Pausing and moving training runs in real-time.
Managing training data ownership and permissions.
Faster vector databases.
Fine-tuning models with synthetic data.
But as much hype enthusiasm and opportunity as there might be, the size of the AI Ops space also shows how much work is needed to really productionalize LLMs and other models. There are still many open questions about reliability, privacy, observability, usability, and safety when it comes to using LLMs in the wild.
Who owns the model? Does it matter?
Nine months ago, anyone building an LLM company was doing one of three things:
Training their own model from scratch.
Fine-tuning a version of GPT-3.
Building a wrapper around ChatGPT.
Thanks to Meta, the open-source community, and the legions of competitors trying to catch up to OpenAI, there are now dozens of ways to integrate LLMs. However, I found it interesting how few B2B companies mentioned whether or not they trained their own model. If I had to guess, I'd say many are using ChatGPT or a fine-tuned version of Llama 2.
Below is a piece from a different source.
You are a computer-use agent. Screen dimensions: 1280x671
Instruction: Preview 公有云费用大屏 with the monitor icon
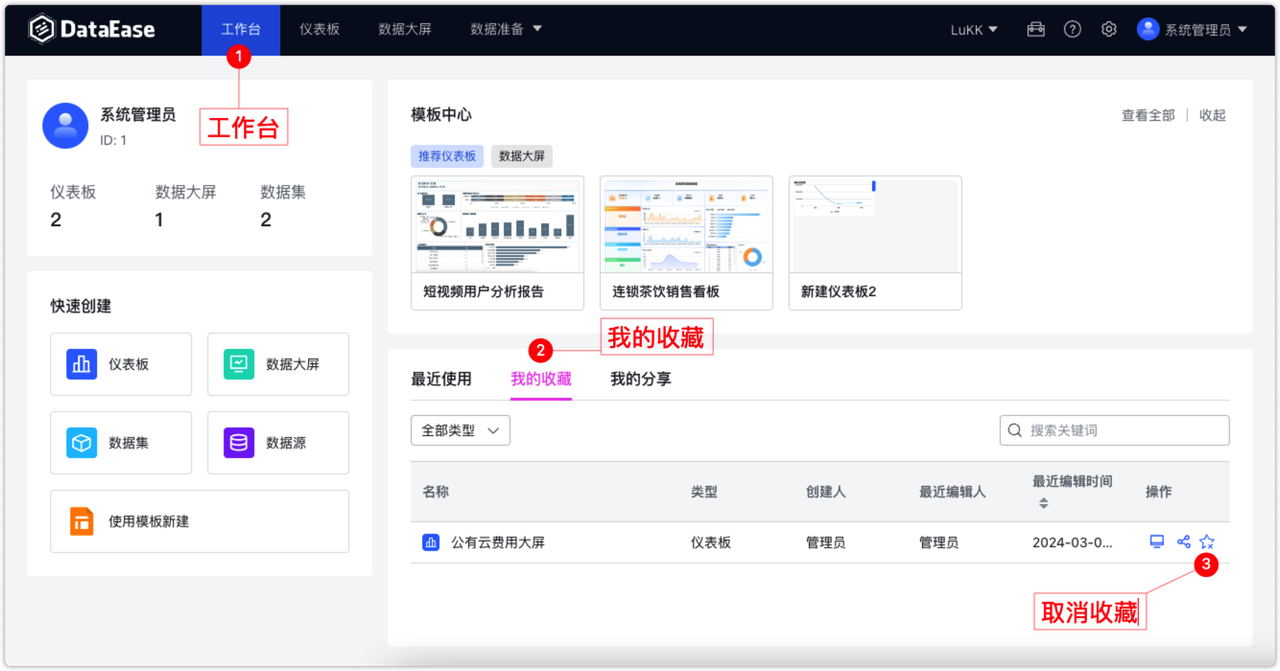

But it raises an interesting question - if the AI provides value, does it matter if it's "just" ChatGPT behind the scenes? And once ChatGPT becomes fine-tuneable, when (if ever) will startups decide to ditch OpenAI and use their own model instead?
"AI" isn't a silver bullet.
At the end of the day, perhaps the biggest lesson is that "AI" isn't a magical cure-all - you still need to build a defensible company. At the beginning of the post-ChatGPT hype wave, it seemed like you just had to say "we're adding AI" to raise your next round or boost your stock price.
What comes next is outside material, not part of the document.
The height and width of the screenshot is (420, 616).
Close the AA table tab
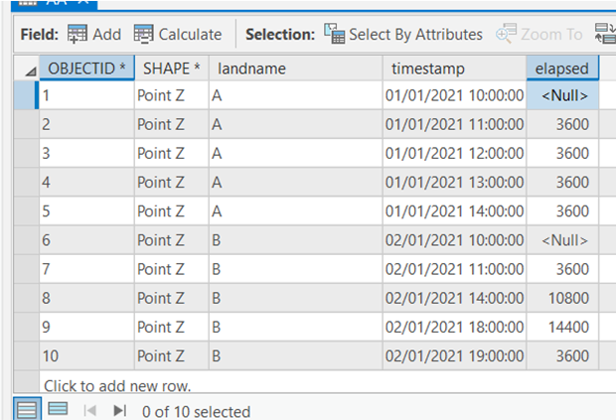(x=84, y=3)
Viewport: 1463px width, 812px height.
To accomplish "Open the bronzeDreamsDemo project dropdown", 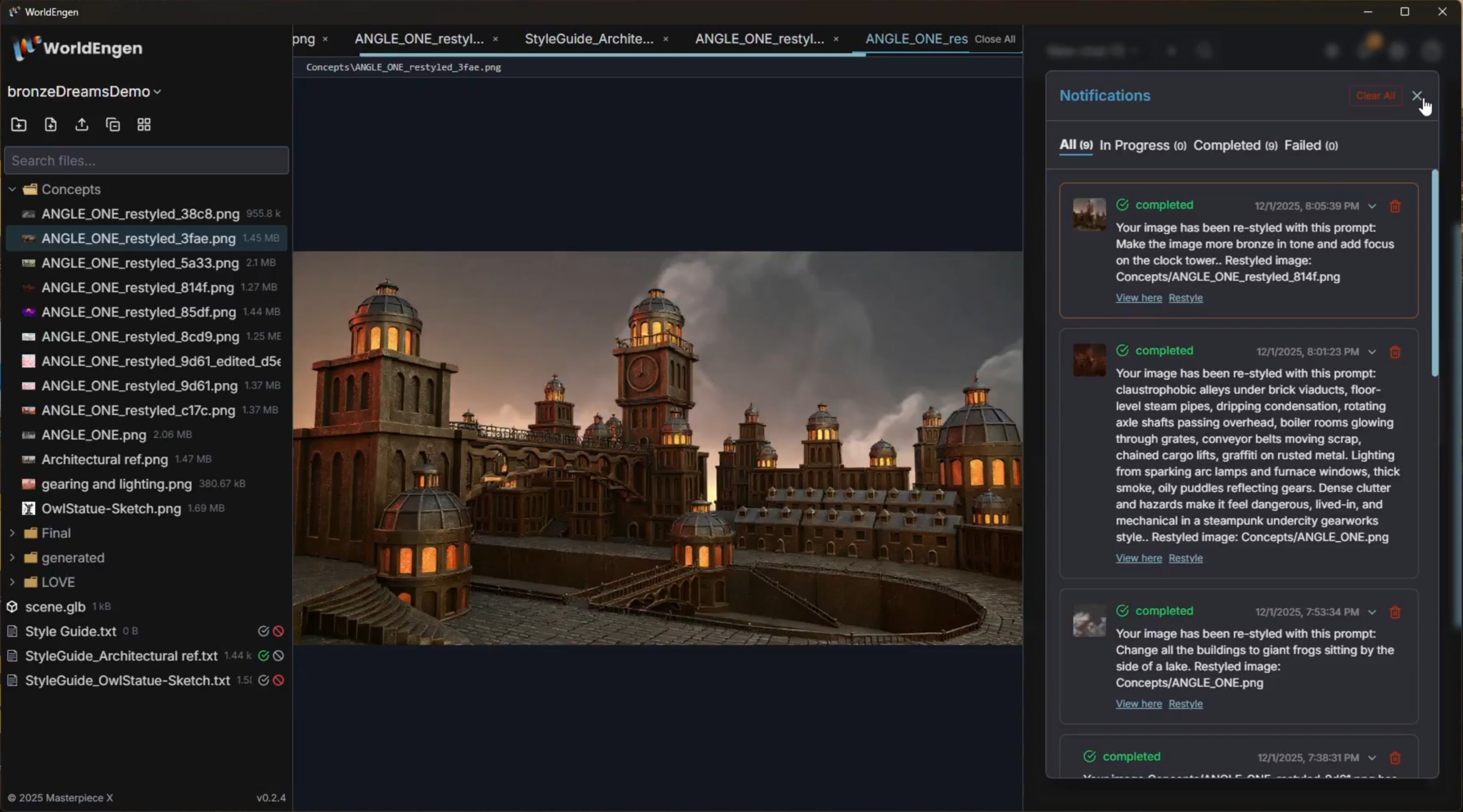I will [x=84, y=92].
But competition is extremely fierce. Even within this batch, there were multiple companies with nearly identical pitches, including:
Solving customer support tickets.
Negotiating sales contracts.
Writing drafts of legal documents.
Building no-code LLM workflows.
On-prem LLM deployment.
Automating trust and safety moderation.
As it turns out, AI can be a competitive advantage, but it can't make up for a bad business. The most interesting (and likely valuable) companies are the ones that take boring industries and find non-obvious use cases for AI. In those cases, the key is having a team that can effectively distribute a product to users, with or without AI.
Where we’re headed
I'll be honest - 139 companies is a lot. In reviewing them all, there were points where it just felt completely overwhelming. But after taking a step back, seeing them all together paints an incredibly vivid picture of the current AI landscape: one that is diverse, rapidly evolving, and increasingly integrated into professional and personal tasks.
These startups aren't just building AI for the sake of technology or academic research, but are trying to address real-world problems. Technology is always a double-edged sword - and some of the startups felt a little too dystopian for my taste - but I'm still hopeful about AI's ability to improve productivity and the human experience.